As educators labor to develop new or revamped strategies to “turn around” their most troubled schools, they may want to heed some lessons from six states and 23 school districts that went through “restructuring” under No Child Left Behind. Researchers at the Center on Education Policy lay it all out in a new report they released this morning. There’s also a big confab today in Washington that caps the center’s five-year-long examination.
There’s a lot of good detail, so be sure to dig into the full report. For now, though, some highlights:
First, no single strategy propelled any of the troubled schools in the study out of restructuring status. In other words, it wasn’t enough to just replace weak teachers or adopt a comprehensive school reform model.
Second, how often schools used data mattered. While all of the schools that CEP examined said data was a key part of their improvement strategy, the schools that actually exited restructuring status used it more frequently.

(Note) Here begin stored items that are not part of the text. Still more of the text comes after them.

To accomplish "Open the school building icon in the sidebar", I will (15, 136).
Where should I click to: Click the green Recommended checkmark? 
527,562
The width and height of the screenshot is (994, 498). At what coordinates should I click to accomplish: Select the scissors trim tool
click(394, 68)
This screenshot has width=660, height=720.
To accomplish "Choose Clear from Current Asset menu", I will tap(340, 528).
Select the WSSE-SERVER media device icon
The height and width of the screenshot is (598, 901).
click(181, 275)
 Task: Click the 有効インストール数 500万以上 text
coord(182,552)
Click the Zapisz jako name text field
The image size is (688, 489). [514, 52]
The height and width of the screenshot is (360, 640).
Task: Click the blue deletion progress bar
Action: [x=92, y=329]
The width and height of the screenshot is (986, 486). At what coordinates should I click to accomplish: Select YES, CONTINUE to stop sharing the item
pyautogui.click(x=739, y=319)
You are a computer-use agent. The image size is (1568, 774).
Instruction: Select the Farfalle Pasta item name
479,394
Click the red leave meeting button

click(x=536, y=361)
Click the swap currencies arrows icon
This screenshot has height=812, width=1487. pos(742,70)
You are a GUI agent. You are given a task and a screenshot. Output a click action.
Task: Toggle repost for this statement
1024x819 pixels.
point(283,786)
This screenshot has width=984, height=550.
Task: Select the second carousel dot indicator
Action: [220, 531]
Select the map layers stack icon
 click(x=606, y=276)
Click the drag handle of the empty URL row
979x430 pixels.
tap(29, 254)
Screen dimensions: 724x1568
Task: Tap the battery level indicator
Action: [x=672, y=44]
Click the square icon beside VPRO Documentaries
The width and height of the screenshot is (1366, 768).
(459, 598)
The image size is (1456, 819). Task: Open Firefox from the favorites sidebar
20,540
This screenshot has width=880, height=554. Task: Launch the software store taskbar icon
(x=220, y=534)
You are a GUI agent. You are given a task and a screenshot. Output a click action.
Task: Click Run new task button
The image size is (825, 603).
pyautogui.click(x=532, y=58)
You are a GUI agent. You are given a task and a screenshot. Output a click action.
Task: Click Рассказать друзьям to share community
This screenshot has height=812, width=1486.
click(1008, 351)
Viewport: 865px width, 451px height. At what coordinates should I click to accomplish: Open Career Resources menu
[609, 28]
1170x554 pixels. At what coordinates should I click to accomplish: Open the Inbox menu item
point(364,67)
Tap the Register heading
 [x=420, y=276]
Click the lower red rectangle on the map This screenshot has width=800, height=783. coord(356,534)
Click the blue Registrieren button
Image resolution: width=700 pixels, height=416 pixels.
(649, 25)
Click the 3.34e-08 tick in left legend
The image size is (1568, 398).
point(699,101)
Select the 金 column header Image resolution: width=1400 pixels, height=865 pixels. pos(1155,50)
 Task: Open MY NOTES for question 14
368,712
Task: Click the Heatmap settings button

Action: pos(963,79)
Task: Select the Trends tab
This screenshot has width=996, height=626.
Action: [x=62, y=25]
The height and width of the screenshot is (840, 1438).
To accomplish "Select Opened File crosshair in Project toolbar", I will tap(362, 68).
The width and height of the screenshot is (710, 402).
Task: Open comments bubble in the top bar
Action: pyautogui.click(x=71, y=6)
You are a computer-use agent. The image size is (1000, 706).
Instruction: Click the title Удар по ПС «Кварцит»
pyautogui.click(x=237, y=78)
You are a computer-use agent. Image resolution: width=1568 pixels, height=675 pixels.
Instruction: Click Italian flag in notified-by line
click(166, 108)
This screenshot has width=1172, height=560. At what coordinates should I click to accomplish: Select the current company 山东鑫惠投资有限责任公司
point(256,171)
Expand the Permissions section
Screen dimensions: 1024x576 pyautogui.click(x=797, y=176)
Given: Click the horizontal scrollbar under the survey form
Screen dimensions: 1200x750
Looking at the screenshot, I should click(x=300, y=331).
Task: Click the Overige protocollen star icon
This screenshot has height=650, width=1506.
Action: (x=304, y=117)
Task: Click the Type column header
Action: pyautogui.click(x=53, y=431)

Teachers at all but one of the schools that had improved said they analyzed data at least ONCE each month to make decisions about regrouping students by skill level.
Third, a wholesale replacement of the adults in the building was not the answer.(This will be music to the ears of teachers’ unions and the folks who believe in the “transformation” approach to school turnarounds). Of all the schools that CEP examined, only one of them in the group that exited restructuring used staff replacement as its main improvement strategy. The others did get rid of some staff members, but only as one piece of a broader tactic. And the schools that were able to find talented replacements were all located in markets where enrollment was stable, or even declining, and where there weren’t teacher shortages. Another essential ingredient: a local teachers’ union that had granted schools and districts some flexibility around hiring and firing.
By the way, the six states where CEP studied schools were California, Georgia, Maryland, Michigan, New York, and Ohio. And the districts and schools CEP examined were, refreshingly, mostly those that don’t dominate the national education reform conversation. Among them: Oakland, Calif., Atlanta, Cincinnati, Cleveland, Flint, Mich., and Syracuse, N.Y.